Since the altimeters had been calibrated recently, no malfunctions were reported by the pilot, and he correctly read back the altimeter setting provided by the FSS specialist, it is reasonable to believe that the altimeters were properly set and that they indicated the correct altitude asl. Since the reported visibility was only ¾ mile, it is unlikely that the pilot had the visual reference required to continue the descent below the MDA. Several elements should have induced the pilot to execute a go-around: the aircraft was not in landing configuration nor was it correctly established on the published approach profile, and the required visual reference was probably not established.
Studies and statistics have demonstrated that GPWSs and radio altimeters provide effective protection against CFIT. One or both of these devices could have alerted the pilot to his proximity to the ground, prompting him to execute a go-around.
If the proposed regulatory amendments concerning an approach ban had been in force at the time of these two accidents (A03Q0151 and A04W0032), the pilots involved would not have received clearance for the approach. For A03Q0151, since visibility was at the minimum proposed for a non-precision approach, i.e., ¾ mile, a co-pilot would have been required (in addition to the proposed requirements for training and equipment); as for A04W0032, since visibility was below the minimum proposed for a precision approach, i.e., 1600 feet RVR (but not below 1200 feet RVR), centre-line lights or a head-up display would have been required (in addition to the proposed requirements for training and equipment).
The Board is of the view that the existing regulations do not provide adequate protection against the risk of ground impact when instrument approaches are conducted in reduced visibility conditions.
The following laboratory reports were completed:
- LP 102/03 Instruments, Radios & ELT Examination
- LP 120/03 Examination of Propeller Hub
- LP 121/03 Landing Light Examination
- LP 123/03 Power Pack & Nose Actuator Examination
Findings as to Causes and Contributing Factors
- The pilot descended to the minimum descent altitude (MDA) without being established on the localizer track, thereby placing himself in a precarious situation with respect to the approach and to obstruction clearance.
- On an instrument approach, the pilot continued his descent below the MDA without having the visual references required to continue the landing, and he was a victim of CFIT (controlled flight into terrain).
Findings as to Risk
- The aircraft was not, nor was it required to be, equipped with a ground proximity warning system (GPWS) or a radio altimeter, either of which would have allowed the pilot to realize how close the aircraft was to the ground.
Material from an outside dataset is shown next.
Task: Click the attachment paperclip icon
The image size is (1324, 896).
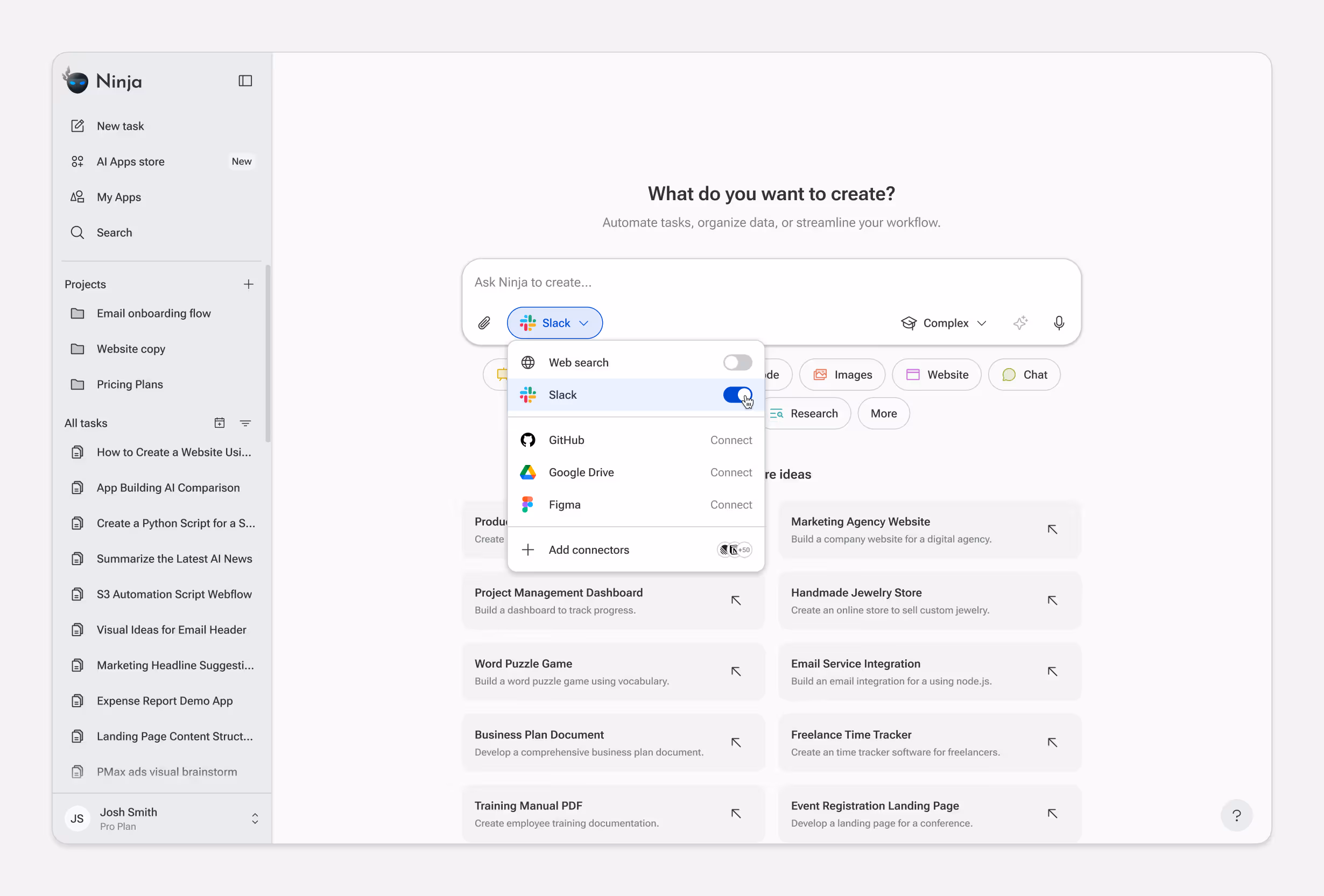Action: (484, 323)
- The presence of a co-pilot would have allowed the pilots to share tasks, which undoubtedly would have facilitated identification of deviations from the approach profile.
- The existing regulations do not provide adequate protection against the risk of ground impact when instrument approaches are conducted in reduced visibility conditions.
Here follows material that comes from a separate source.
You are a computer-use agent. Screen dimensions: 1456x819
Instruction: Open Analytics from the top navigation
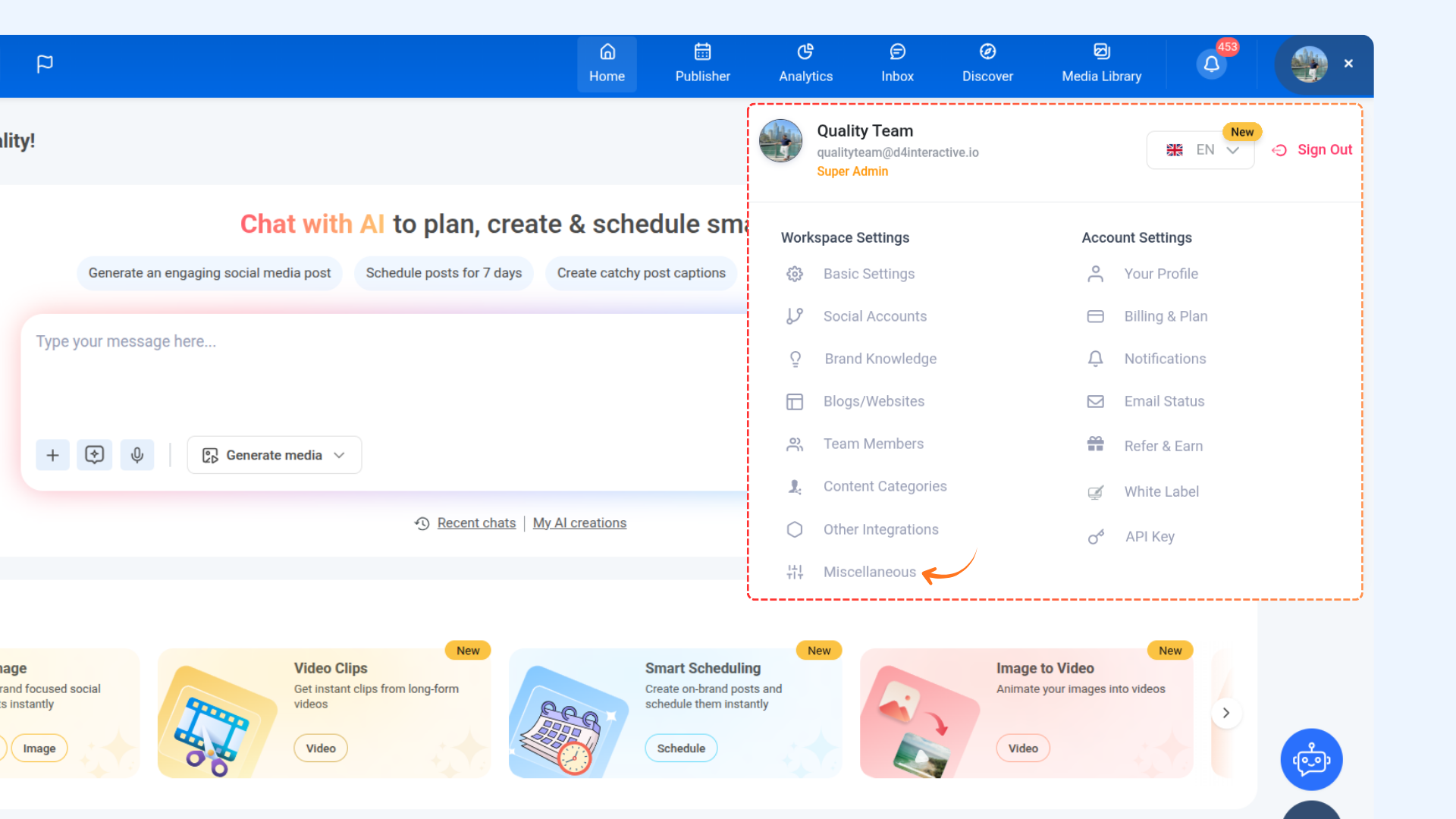point(805,64)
- The emergency locator transmitter (ELT) could not emit a distress signal because the battery disconnected on impact. Location of the aircraft was delayed until the day after the accident, which could have had serious consequences if there had been any survivors.
Transport Canada's proposed approach ban regulatory initiative should decrease the probability of accidents on instrument approaches in reduced visibility conditions. The Board is nonetheless concerned that, until these proposed regulatory provisions come into force, safety measures will remain inadequate against the risk of controlled flight into terrain resulting in loss of life.
This report concludes the Transportation Safety Board's investigation into this occurrence. Consequently, the Board authorized the release of this report on 06 October 2004.